Some Member States (Cyprus, Estonia, Finland, Italy, Latvia, Lithuania, Luxembourg and Slovakia) determined to impose the full CCB on their banks with none phase-in as of one January 20@Other Member States opted for a four-12 months phase-in. This distinction led ECB Banking Supervision to set a SREP ratio based totally on a completely-loaded CCB for immediately supervised institutions as a part of the 2015 SREP. This decision has been revised for the 2016 SREP. Countries can take a planned preference, whether or not they need to use more difficult capital necessities or to regulate to the phase-in method of many friends. Some nations, consisting of Portugal, have already modified their section-in guidelines.

The CCB is a part of the Basel III capital policies and is designed to make sure that banks increase capital buffers which may be drawn down as losses are incurred. The CCB is to reach 2.5% of the risk-weighted property as of 1 January 2019 at the trendy.

Q20. Is There A Pass/fail Threshold? What Supervisory Actions Are Taken If Banks Do Not Meet The Capital Demand?

The strain check isn't a skip/fail exercising. No hurdle prices or capital thresholds are defined for the motive of the exercising. However, the findings of the stress take a look at will be part of the continued supervisory speak. As such, the ECB will use the pressure test as crucial input for the overall 2016 Supervisory Review and Evaluation Process (SREP), so as to close later this yr. In this context, it will also be used as one enter thing for the supervisory capital call for for banks.

The supervisory capital call for is based totally at the individual hazard profile of a financial institution. In the 2016 SREP process, it's going to for the primary time consist of two parts: Pillar 2 requirements and Pillar 2 steerage. Pillar 2 necessities are binding and breaches could have direct legal effects for banks. Pillar 2 guidance is not directly binding and a failure to meet Pillar 2 guidance does no longer automatically cause prison action. Nonetheless, the ECB expects banks to fulfill Pillar 2 steerage.

The “stacking order” of the distinct capital additives in line with the EBA guidance is explained in Figure @Under the stacking order, banks going through losses will first fail to fulfil their Pillar 2 guidance. In case of similarly losses, they could subsequent breach the mixed buffers, then Pillar 2 requirements, and eventually Pillar 1 requirements.

If a financial institution does now not meet its Pillar 2 steerage, supervisors will cautiously don't forget the motives and occasions and may outline high-quality-tuned supervisory measures. Should the capital supply of a financial institution be in addition decreased, main to a breach of the combined buffers, computerized measures limiting the distributable quantities of banks (e.G. Dividends or bonuses) are activated.

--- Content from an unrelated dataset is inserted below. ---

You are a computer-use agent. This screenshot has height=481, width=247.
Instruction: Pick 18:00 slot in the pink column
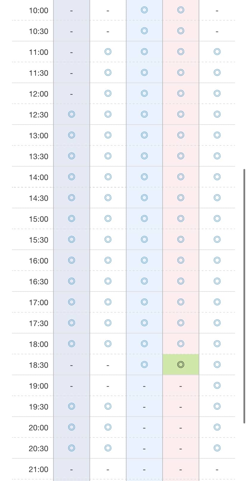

A similarly depletion of the capital supply would lead to a breach of Pillar 2 necessities, resulting in a extensive set of extra supervisory actions.

Q21. How Does The Stress Test Account For Non-performing Lo?

EU-extensive strain assessments are solvency physical games to test if the banks continue to be solvent after incurring losses linked to a exchange of the monetary conditions. The EBA strain take a look at of 2016 takes the situation of a financial institution as at 31 December 2015 as a starting point and simulates the consequences of various situations defined via the European Commission and the ESRB, making use of the technique developed via the EBA. The strain test method debts for the non-performing mortgage (NPL) inventory, as banks are required to model the effect of the unfavourable state of affairs on the NPL amount. In unique, the exercising puts similarly pressure on a financial institution’s defaulted lo, resulting in additional loan losses in the adverse situation.

Q22. How Is Banks Supervision Structured?

Banks Supervision is established into two departments; Commercial Banking Department and Non-Bank Financial Institutions (NBFI) Department. Commercial Banking Department is charged with the supervision of business banks even as NBFI supervises credit establishments, Micro Deposit Taking Institutions and different non-financial institution economic institutions under the mandate of Bank of Uganda.